Q. 7.39

Question

Refer to Exercise 7.9 on page 295.

a. Use your answers from Exercise 7.9(b) to determine the mean, $μ_{s}$ , of the variable $\bar{x}$ for each of the possible sample sizes.

b. For each of the possible sample sizes, determine the mean, $μ_{s}$ , of the variable $\bar{x}$ , using only your answer from Exercise 7.9(a).

Step-by-Step Solution

Verified

Answer

Part a. The variable $\bar{x}$ has a mean value of $μ_{\bar{x}} = 3.5$ for each of the possible sample sizes.

Part b. The population mean is $μ = 3.5$ .

1Part (a) Step 1. Given Information

It is given that the population data is 1,2,3,4,5,6.

We need to determine the mean, $μ_{s}$ , of the variable $\bar{x}$ for each of the possible sample sizes.

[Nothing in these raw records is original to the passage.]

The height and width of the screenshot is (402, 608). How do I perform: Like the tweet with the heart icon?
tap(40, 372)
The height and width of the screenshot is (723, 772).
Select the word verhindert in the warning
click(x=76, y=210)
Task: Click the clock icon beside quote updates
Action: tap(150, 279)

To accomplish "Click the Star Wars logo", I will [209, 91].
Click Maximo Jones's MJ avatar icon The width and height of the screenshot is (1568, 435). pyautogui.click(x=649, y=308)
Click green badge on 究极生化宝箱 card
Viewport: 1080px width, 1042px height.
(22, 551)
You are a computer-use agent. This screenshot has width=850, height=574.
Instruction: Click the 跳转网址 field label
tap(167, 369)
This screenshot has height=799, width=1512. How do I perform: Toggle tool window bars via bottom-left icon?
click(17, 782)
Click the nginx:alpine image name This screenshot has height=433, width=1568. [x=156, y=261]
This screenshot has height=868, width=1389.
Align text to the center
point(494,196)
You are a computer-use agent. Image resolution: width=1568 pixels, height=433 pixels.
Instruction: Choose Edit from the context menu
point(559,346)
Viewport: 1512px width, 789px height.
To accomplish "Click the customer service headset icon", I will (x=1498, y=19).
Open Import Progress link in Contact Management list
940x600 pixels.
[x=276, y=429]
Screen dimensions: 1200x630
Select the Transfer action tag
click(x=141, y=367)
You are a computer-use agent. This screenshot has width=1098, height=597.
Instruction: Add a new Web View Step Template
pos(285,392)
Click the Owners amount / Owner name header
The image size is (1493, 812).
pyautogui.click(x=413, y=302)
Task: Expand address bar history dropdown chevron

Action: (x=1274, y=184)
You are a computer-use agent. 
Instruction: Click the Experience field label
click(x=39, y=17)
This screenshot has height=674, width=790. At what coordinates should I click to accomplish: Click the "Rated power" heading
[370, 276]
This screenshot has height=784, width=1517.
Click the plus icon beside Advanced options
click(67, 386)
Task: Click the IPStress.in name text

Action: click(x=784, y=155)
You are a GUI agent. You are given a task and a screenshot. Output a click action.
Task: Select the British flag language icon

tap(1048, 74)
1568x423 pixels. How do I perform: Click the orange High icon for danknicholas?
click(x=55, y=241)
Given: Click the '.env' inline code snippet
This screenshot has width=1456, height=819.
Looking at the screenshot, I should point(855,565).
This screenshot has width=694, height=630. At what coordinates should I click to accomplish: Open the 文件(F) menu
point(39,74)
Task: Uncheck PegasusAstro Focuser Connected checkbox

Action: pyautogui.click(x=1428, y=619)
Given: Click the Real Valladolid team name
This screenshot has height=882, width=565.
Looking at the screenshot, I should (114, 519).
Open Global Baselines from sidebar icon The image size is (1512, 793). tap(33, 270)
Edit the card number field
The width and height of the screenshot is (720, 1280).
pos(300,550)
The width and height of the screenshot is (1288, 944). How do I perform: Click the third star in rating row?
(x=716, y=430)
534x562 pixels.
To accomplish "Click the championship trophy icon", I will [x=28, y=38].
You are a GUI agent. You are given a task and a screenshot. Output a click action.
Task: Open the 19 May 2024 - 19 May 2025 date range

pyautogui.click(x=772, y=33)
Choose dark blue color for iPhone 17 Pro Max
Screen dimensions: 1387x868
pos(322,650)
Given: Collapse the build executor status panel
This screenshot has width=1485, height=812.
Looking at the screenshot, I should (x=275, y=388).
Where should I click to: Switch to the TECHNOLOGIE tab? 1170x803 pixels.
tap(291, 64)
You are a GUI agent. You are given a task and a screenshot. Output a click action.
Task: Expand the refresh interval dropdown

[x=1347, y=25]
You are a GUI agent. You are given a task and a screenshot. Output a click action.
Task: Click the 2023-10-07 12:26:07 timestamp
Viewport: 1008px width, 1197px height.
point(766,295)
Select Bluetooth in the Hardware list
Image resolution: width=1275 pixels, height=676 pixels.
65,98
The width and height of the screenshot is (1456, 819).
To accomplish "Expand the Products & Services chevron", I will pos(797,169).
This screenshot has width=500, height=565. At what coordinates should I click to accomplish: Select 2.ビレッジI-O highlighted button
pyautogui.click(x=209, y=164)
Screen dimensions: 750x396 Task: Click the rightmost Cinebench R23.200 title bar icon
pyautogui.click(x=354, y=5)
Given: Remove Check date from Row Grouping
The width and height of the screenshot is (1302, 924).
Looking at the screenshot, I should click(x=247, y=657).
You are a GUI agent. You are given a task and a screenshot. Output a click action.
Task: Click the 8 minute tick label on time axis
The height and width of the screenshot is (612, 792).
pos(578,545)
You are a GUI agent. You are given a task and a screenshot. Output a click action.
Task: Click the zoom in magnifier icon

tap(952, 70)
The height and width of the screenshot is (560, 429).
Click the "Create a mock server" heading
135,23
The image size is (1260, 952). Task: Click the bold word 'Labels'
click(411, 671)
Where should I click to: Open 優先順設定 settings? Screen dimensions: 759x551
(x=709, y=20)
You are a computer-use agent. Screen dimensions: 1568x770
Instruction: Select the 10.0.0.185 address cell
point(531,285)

2Part (a) Step 2. When the sample size is 1

For the population data: 1,2,3,4,5,6.

The sample and sample mean for a sample of size $n = 1$ are shown in the table below.

Sample	$\bar{x}$
1	1
2	2
3	3
4	4
5	5
6	6

The variable $\bar{x}$ has the following mean

$μ_{\bar{x}} = \frac{1 + 2 + 3 + 4 + 5 + 6}{6} μ_{\bar{x}} = \frac{21}{6} μ_{\bar{x}} = 3.5$

So when the sample size is 1, the variable $\bar{x}$ has a mean $μ_{\bar{x}} = 3.5$ .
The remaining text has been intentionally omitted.